Я оделся, напялил набекрень фуражку, так, чтобы околыш прикрывал рану, и отправился к доктору.
Доктор Марстон, свежий, отдохнувший, с необычно ясными глазами — несомненно в связи с запретом Буллена прикасаться к рому,— был вовсе не похож на человека, который провел бессонную ночь, мучимый угрызениями совести. Казалось, его не особенно волновало то, что мы приняли на борт корабля пассажира, который, если правильно определить его профессию, должен был быть зарегистрирован в списках пассажиров как «убийца». Единственное, о чем он беспокоился,— это о записи в вахтенном журнале.
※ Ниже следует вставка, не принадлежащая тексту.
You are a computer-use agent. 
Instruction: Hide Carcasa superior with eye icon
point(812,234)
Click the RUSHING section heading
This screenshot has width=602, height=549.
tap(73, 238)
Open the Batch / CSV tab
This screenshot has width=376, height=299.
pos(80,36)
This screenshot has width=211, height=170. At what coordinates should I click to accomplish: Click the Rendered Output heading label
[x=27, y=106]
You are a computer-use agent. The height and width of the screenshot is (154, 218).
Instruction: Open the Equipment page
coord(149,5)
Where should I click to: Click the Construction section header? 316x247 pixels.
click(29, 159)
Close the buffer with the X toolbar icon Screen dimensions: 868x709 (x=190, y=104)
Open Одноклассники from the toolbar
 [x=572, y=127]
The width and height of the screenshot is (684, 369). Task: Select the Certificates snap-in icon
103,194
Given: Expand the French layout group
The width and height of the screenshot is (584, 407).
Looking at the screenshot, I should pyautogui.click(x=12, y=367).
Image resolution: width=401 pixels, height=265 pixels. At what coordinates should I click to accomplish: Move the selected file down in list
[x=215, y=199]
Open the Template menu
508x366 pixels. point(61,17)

Но когда я объяснил, что никакой записи о Броунелле сделано не было, да и не будет, вплоть до нашего прибытия в Нассау, а когда она появится, то мое имя не будет упомянуто в связи с определением причины смерти Броунелла, он явно повеселел. Он выбрил несколько квадратных дюймов моих волос, сделал обезболивающий укол, промыл и обработал рану, заклеил ее сверху пластырем и пожелал мне доброго здоровья. День для него начинался отлично.
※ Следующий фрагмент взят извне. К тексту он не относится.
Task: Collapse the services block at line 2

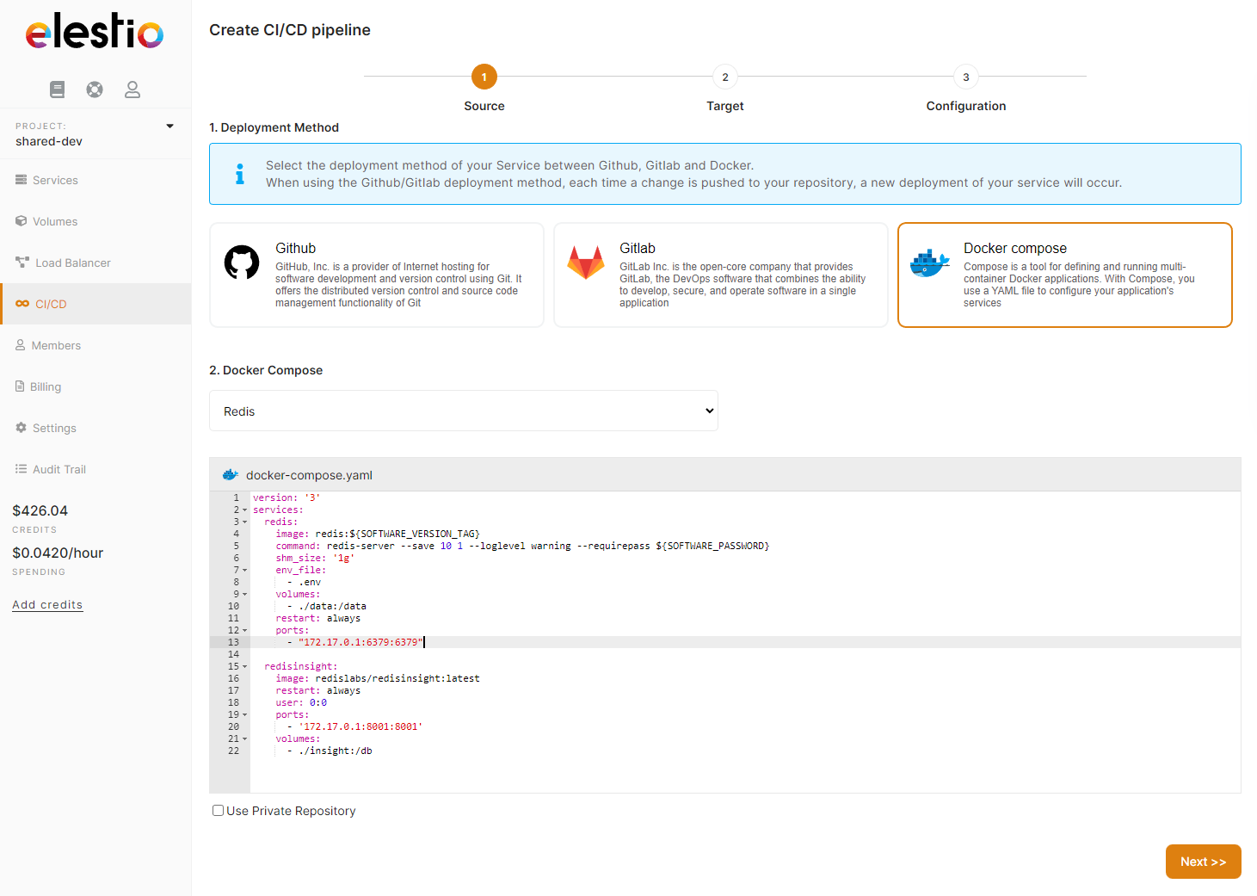Action: 244,510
Было без четверти восемь. Спустившись по внутренним лестницам на полубак, я прошел в носовую часть, к столярному складу. Там было необычно многолюдно для столь раннего часа. Человек сорок экипажа, включая палубную команду, механиков, поваров и стюардов, собрались здесь в ожидании погребения Броунелла. Но они были не единственными зрителями. Я посмотрел вверх на прогулочную палубу и увидел, что там, где она огибала надстройку полубака, стояли одиннадцать или двенадцать пассажиров, не так уж и много, но в общем, практически весь мужской состав, за исключением старика Сердана и еще одного-двух. Женщин среди них не заметил. Плохие новости разлетаются быстро, а шанс полюбоваться погребением в открытом море даже миллионерам выпадает не так уж часто. Прямо в центре группы пассажиров был герцог Хартуэльский, выглядевший как заправский моряк в своей ладно пригнанной фуражке королевского яхт-клуба, с шелковым платком на шее и в замшевом двубортном пиджаке с медными пуговицами.
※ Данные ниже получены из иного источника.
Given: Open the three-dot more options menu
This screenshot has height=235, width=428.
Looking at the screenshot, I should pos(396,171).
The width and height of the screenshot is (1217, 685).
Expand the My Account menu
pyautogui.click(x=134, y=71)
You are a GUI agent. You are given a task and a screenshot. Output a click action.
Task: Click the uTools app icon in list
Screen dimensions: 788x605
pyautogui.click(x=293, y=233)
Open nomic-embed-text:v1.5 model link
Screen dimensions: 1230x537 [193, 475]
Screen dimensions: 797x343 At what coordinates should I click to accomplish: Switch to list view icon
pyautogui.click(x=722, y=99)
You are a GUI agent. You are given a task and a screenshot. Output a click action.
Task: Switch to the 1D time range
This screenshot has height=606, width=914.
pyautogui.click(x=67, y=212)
Я шел мимо трюма номер один и думал о том, что в древних суевериях есть свой смысл. Как говорят бывалые моряки, мертвые зовут к себе. Покойники, которых мы только вчера после обеда загрузили на борт и которые сейчас лежат на дне трюма номер четыре, не долго ожидали, пока кто-то откликнется на их зов. В течение каких-то нескольких часов два человека отошли в мир иной и чуть было не погиб третий, вот только упал я на бок вместо того, чтобы вывалиться за борт. Я явственно ощутил ледяные пальцы у себя на шее и вздрогнул, затем вошел в полутемный столярный склад.
Все было готово. Носилки, наспех сколоченная из досок платформа размером два на семь футов, уже стояли на полу. Флаг английского торгового флота, одним концом прикрепленный к носилкам и со вторым свободным концом, покрывал то, что было завернуто в брезент. Здесь были только боцман и столяр. По виду Макдональда вы никогда бы не догадались, что он не спал предыдущую ночь. Он вызвался остаться на посту у радиорубки до наступления рассвета. Ему также принадлежала мысль о том, что хоть в светлое время суток вероятность нападения была невелика, но, тем не менее, следует после завтрака выделить двух людей для чистки песком палубы возле радиорубки. Если понадобится, они будут там целый день. Тем временем радиорубку закрыли, точнее, заперли на большой навесной замок, чтобы Питерс и Дженкинс могли присутствовать на похоронах своего товарища. В этом не было ничего крамольного. Как обычно, включался автомат, и в случае, если шел вызов на отведенной «Кампари» волне или принимался сигнал бедствия, на мостике и в каюте старшего радиста надрывался звонок.